What is needed
Please find the lines in the entries below that contain the word "will", and copy each one.

Record excerpts
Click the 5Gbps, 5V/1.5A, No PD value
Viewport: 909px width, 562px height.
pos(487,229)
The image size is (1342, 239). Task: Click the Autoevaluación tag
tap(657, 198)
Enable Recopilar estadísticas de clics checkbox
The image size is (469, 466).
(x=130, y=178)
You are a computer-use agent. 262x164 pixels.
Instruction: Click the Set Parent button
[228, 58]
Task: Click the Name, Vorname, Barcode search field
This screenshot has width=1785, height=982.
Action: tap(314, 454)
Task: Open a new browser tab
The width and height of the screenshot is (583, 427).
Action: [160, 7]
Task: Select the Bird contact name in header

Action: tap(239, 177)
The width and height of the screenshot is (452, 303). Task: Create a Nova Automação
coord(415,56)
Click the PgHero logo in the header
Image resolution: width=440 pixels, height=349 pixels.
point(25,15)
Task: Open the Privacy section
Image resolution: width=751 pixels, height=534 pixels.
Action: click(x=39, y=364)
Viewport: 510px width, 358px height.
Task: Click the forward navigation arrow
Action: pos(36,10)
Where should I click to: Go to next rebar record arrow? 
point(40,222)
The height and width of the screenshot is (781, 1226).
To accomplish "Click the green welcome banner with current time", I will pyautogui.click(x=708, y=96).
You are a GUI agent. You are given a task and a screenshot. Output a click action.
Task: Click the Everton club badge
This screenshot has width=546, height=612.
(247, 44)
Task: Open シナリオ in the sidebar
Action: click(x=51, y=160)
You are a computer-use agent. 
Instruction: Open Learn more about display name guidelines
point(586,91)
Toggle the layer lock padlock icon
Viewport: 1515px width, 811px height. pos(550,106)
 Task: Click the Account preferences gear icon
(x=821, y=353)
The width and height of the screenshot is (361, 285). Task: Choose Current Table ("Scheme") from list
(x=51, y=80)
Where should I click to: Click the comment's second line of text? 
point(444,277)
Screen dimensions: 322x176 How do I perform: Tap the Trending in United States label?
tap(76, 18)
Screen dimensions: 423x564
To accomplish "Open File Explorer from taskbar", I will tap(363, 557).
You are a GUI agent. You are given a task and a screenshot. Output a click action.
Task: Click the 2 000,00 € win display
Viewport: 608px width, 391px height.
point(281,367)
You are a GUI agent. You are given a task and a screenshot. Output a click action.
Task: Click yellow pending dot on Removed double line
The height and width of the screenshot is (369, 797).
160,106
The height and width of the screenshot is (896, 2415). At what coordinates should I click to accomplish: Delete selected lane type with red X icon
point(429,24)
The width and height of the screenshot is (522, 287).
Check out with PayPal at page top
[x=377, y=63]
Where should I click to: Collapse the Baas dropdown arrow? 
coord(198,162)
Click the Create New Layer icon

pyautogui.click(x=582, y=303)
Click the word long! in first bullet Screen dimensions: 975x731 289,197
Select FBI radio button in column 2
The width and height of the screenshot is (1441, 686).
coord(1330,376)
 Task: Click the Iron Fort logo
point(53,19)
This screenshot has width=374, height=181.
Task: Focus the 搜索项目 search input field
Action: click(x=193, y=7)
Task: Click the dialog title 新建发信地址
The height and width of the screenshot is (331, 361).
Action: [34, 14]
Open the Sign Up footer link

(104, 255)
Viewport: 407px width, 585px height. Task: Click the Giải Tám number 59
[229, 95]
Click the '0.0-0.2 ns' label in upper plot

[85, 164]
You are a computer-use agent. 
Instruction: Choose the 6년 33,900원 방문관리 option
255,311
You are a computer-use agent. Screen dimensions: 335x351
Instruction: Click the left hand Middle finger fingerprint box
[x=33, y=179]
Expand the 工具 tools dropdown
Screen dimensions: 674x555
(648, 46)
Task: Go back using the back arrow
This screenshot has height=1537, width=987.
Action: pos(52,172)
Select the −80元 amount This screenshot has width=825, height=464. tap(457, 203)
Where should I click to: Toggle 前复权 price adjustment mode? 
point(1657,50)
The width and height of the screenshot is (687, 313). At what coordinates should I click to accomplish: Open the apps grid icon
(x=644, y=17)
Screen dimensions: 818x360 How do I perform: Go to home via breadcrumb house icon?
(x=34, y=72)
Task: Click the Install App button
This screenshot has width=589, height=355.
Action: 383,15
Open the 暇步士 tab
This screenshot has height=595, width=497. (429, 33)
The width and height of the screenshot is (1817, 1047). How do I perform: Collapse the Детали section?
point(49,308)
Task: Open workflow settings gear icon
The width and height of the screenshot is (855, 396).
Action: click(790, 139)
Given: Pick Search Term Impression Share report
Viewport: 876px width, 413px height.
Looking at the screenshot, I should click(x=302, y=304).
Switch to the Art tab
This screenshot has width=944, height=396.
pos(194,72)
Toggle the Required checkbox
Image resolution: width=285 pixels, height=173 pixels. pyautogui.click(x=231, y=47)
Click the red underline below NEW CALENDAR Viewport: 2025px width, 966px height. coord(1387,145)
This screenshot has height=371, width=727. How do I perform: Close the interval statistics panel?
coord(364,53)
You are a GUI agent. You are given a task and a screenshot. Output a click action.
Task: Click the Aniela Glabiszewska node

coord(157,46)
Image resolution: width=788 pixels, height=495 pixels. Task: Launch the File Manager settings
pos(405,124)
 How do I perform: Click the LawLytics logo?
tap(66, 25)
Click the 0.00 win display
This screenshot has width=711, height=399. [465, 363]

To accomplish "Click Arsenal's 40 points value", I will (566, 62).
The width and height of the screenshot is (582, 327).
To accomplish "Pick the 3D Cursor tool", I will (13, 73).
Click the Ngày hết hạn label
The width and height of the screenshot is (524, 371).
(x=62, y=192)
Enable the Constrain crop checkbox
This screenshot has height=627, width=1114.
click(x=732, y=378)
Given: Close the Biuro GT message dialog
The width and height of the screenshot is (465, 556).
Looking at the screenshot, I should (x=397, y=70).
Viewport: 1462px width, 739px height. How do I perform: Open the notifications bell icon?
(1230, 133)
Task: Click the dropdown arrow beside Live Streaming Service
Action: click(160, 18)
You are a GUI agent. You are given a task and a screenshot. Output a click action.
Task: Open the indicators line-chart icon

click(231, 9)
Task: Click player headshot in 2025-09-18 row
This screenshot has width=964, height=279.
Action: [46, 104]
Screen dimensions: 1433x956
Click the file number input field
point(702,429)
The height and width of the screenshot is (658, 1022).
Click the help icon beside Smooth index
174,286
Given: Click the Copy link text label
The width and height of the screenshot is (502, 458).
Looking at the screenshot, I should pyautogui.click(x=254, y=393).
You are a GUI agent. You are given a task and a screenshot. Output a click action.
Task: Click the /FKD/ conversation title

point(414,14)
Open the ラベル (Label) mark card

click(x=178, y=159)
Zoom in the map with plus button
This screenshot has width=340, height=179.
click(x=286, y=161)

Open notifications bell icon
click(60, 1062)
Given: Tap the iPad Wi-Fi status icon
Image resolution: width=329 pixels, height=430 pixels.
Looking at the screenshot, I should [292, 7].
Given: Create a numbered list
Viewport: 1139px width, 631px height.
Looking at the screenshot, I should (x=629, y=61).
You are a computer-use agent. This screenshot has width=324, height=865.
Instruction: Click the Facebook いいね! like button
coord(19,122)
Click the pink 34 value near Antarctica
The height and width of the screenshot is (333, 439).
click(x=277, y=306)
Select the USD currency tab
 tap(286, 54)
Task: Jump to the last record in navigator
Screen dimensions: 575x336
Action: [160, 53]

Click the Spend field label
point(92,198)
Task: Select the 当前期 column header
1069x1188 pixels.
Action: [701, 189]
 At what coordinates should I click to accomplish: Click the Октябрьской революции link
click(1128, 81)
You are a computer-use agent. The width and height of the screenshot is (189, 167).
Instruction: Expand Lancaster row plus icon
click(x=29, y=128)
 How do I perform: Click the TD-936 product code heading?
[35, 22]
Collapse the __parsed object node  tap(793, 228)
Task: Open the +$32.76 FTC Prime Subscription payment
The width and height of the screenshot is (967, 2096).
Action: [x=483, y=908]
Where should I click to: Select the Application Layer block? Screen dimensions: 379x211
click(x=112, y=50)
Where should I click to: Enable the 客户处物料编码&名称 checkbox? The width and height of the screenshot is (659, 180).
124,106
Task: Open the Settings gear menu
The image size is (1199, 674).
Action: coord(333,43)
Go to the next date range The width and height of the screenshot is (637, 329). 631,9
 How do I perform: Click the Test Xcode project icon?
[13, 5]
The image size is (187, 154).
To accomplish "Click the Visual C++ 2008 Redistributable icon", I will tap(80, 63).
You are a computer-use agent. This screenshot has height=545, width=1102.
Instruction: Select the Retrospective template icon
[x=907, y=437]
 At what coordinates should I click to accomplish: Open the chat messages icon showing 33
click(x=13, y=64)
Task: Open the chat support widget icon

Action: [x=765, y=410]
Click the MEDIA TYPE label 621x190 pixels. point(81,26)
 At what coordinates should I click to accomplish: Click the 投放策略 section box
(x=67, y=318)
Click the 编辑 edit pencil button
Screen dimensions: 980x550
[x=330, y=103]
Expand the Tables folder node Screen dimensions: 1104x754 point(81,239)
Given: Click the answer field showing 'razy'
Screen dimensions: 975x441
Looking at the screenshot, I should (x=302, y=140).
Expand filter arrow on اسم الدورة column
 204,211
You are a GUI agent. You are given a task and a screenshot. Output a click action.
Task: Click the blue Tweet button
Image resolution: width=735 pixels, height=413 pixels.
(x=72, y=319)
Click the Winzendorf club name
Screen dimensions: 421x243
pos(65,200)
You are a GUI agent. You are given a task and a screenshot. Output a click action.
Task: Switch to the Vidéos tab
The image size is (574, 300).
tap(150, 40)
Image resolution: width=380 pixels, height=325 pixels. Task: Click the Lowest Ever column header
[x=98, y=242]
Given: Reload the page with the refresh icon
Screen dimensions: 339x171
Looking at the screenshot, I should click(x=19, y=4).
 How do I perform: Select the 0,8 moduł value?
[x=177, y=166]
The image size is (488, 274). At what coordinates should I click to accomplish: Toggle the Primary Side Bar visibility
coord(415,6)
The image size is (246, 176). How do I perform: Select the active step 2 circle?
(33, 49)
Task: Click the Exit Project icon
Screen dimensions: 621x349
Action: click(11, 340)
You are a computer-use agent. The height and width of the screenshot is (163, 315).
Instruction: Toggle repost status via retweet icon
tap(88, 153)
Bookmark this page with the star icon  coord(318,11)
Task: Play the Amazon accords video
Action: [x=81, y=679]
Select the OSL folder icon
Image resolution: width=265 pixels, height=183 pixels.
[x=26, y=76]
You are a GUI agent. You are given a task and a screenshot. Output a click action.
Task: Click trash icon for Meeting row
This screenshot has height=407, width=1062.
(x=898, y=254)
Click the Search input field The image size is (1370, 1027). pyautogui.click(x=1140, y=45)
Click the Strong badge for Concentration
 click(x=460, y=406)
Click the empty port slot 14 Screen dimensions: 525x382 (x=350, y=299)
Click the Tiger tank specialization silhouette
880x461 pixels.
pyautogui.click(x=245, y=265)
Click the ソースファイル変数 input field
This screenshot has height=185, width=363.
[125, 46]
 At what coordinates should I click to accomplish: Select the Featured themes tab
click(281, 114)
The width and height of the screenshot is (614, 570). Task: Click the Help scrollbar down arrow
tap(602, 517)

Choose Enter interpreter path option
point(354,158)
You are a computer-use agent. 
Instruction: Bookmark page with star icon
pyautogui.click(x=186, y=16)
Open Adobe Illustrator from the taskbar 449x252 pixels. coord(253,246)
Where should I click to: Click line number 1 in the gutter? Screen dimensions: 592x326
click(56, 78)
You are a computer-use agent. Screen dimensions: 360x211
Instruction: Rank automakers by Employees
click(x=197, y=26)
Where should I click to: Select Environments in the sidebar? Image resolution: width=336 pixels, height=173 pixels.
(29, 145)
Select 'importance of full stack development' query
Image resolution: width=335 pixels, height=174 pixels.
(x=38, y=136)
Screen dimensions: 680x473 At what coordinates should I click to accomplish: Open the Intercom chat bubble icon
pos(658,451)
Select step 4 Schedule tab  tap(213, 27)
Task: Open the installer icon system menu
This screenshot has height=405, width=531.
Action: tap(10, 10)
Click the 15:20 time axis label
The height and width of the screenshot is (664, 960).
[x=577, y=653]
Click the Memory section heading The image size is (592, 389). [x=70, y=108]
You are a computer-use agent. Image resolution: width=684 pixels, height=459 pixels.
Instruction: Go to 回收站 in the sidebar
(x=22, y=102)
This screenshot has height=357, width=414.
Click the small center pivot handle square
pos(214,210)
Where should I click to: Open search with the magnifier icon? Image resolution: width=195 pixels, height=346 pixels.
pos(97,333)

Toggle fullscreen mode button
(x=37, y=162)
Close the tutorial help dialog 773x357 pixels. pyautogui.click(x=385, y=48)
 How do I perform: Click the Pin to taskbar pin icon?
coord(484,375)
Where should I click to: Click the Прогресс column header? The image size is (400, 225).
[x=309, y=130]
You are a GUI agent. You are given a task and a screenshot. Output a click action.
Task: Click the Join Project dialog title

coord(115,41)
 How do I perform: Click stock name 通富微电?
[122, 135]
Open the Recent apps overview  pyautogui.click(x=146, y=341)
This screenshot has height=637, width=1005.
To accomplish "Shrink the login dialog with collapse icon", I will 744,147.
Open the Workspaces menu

Answer to this problem
To accomplish "Click the green welcome banner with current time", I will pyautogui.click(x=708, y=96).
To accomplish "Open File Explorer from taskbar", I will tap(363, 557).
To accomplish "Click Arsenal's 40 points value", I will (566, 62).
To accomplish "Pick the 3D Cursor tool", I will (13, 73).
To accomplish "Click the Visual C++ 2008 Redistributable icon", I will tap(80, 63).
To accomplish "Shrink the login dialog with collapse icon", I will 744,147.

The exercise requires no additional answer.